January 29, 2008

Where have all the minimos gone??

Since we returned from the States, it has been difficult to find mínimos here in Danlí. (Mínimos are bananas that grow wild in the mountains here. See pic below of ones that aren´t ripe yet. They are sweeter and smaller than the imported bananas we get in the States). Anyway, this was very disconcerting because generally mínimos are one of the few fruits that can be found year round in abundance at the market and pulperías (small family-run stores you’ll find on every block). So last week I asked a Honduran that I’d worked with several times on Agua Pura (Pure Water) projects why there are no mínimos. The explanation I got was interesting and I believe worth sharing with you all.

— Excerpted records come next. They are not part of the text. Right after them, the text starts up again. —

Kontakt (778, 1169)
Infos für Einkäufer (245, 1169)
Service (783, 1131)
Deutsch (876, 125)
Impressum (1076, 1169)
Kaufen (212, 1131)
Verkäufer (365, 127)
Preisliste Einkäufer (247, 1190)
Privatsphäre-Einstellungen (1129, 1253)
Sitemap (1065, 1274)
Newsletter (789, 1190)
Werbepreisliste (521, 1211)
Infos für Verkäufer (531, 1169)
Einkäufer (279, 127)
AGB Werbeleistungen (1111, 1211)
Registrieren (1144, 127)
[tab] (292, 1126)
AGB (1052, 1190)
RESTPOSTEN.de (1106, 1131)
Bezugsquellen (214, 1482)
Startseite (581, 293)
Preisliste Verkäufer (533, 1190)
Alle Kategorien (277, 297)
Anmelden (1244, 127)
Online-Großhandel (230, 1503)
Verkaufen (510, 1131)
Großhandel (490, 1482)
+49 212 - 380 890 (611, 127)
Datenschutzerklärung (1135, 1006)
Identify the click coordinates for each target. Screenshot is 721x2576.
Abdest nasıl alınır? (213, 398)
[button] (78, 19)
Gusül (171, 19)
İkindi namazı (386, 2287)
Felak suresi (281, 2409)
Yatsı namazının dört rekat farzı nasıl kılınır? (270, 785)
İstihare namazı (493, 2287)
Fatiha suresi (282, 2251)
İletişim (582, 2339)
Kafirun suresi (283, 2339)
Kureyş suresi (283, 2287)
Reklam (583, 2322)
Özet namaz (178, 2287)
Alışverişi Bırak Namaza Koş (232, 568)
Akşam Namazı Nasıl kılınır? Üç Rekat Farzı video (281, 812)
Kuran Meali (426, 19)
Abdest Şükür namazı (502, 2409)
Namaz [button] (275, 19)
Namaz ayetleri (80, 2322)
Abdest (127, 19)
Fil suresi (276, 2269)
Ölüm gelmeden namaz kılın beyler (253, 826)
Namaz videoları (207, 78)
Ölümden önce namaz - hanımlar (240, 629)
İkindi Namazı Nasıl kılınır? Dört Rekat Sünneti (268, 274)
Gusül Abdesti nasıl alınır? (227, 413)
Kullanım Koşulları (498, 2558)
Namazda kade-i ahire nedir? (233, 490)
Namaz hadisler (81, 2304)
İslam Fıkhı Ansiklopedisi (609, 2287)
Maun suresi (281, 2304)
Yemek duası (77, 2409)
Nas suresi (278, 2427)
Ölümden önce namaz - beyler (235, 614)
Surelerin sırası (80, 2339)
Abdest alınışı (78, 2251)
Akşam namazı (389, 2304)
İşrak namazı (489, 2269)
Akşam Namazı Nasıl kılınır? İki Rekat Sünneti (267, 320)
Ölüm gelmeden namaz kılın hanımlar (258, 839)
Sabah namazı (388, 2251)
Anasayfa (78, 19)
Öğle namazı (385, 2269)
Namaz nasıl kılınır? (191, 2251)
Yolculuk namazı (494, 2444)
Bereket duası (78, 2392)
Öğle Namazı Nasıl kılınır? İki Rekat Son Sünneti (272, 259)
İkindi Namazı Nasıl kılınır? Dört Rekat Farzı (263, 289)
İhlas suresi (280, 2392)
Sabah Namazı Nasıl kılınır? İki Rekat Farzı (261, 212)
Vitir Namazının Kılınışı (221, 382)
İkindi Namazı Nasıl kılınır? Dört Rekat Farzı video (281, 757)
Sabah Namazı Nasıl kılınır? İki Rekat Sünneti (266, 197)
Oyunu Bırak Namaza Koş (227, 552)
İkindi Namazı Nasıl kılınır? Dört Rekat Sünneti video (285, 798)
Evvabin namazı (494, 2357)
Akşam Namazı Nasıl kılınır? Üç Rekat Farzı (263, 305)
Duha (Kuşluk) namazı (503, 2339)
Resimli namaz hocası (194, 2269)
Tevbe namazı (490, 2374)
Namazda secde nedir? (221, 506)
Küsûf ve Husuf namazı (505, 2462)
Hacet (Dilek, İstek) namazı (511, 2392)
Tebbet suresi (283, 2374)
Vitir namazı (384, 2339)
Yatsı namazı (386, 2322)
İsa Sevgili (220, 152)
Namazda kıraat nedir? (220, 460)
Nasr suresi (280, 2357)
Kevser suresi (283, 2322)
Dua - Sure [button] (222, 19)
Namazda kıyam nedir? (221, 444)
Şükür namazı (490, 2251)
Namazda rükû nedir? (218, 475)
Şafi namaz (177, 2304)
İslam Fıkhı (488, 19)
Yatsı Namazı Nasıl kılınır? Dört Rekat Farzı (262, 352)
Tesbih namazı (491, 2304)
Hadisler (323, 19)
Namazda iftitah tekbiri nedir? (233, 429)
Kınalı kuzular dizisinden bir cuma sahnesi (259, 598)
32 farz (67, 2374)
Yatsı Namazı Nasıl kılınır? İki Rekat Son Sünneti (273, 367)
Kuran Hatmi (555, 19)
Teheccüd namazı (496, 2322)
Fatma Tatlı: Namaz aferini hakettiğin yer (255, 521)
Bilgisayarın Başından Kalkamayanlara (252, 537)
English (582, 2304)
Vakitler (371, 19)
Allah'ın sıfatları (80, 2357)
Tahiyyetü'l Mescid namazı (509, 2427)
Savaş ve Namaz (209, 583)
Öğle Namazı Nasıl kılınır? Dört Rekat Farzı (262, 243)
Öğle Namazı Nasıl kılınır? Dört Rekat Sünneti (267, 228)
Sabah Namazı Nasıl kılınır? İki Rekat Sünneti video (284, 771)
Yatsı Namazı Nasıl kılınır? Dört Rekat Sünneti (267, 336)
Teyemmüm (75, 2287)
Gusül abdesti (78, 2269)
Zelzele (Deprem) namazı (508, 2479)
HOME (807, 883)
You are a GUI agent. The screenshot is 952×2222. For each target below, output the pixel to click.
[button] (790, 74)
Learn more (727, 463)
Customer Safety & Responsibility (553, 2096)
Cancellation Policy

At the beginning of December, coffee picking season started. The harvest lasts through February, sometimes into March. Everyone in a coffee-picking community is expected to help pick and many people from outside the community go to help pick and make a few lempiras. So the explanation I got was that the coffee pickers are being fed/eating all the mínimos in the mountains and there are none left to be delivered to Danlí. I’m also assuming that the guy who usually drives down the mountain with a truck full of mínimos to sell at the market in Danlí is either picking coffee or managing his coffee pickers. Anyway, I got the explanation I needed (for awhile I was worried that perhaps there was a mínimo shortage or that some disease had plagued the mínimo trees) and will have to settle on eating the export bananas I find at the grocery store until March.